The good news was that performance came from far fewer selling communities.Hovnanian cut its community count by 44% from last year's fiscal third quarter to 198 active selling communities, which meant that net contracts per active selling community increased 62% from 4.5 in last year's third quarter to 7.3 this year.

Homes in backlog declined 33.5% to 1,978 with an aggregate value of $614.2 million, down 38.3%.

"The trend of improved contracts per active selling community continued for the third consecutive quarter, with the most significant year-over-year increase of 62% occurring in our third quarter," said Ara K. Hovnanian, president and CEO. "This progress in sales pace has come despite additional job losses, another dip in consumer confidence and rising mortgage rates."

The company ended the quarter with $546.6 million in cash and no borrowings on its revolver. The company spent $80.5 million retiring approximately$119.2 million in unsecured senior and senior subordinated notes and $100 million to pay down the balance on the revolving credit facility. That resulted in a cash flow for the quarter of negative $48.5 million.

Hovnanian also continued to shed lots, with total lots down 29% to 32,936,13,395 optioned and 19,541 owned. That represents a 73% decline from the peak total land position at April 30, 2006. Started unsold homes, excluding models, declined 42%, to 793 at quarter's end.

Homebuilding gross margin, before interest expense included in cost of sales, increased for the third consecutive quarter to 9.1% for the third quarter of 2009, compared to 8.5% in the fiscal 2008 third quarter and 8.3% in the 2009 second quarter.

Home deliveries through unconsolidated joint ventures were 69 homes, compared with 168 homes in the third quarter of the prior year.

Said J. Larry Sorsby, CFO, "Since the beginning of our fiscal year, we have reduced our outstanding debt and future annual interest payments by approximately $740 million and $50 million, respectively. We further reduced our near-term maturities through these recent actions and now have only $11 million in face value that comes due in January 2010, with another $113 million that matures in April 2012" He added, however, that the company's debt covenants will "limit our ability to repurchase more debt" going forward.

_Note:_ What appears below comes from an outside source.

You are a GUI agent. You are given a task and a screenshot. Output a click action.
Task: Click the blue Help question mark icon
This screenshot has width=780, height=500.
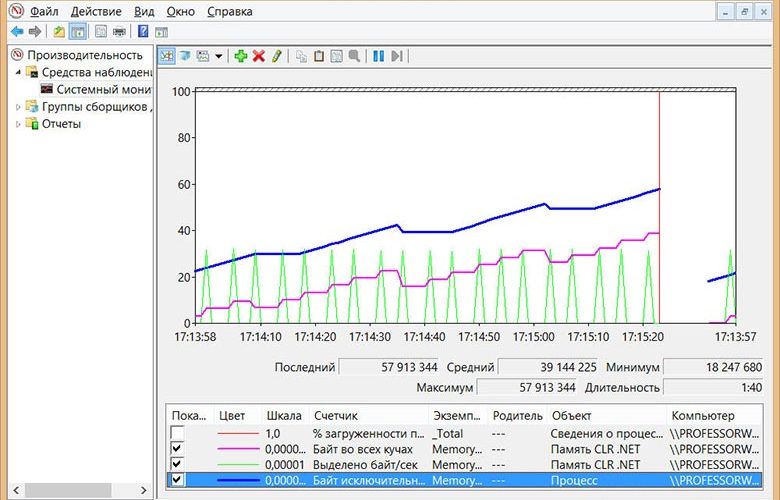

Said CEO Hovnanian, "While we are encouraged by some of these developing positive trends, stiff headwinds remain--most notably, the expiration of the $8,000 federal tax credit and the $10,000 state tax credit in California for homebuyers, the likelihood of higher mortgage rates, persistently high levels of unemployment and the potential threat of foreclosures that could further increase the supply of existing homes. Accordingly, we continue to make all of our decisions with cash flow as the main guiding principal."

Hovnanian will hold a conference call with analysts on the results Thursday at 11 a.m.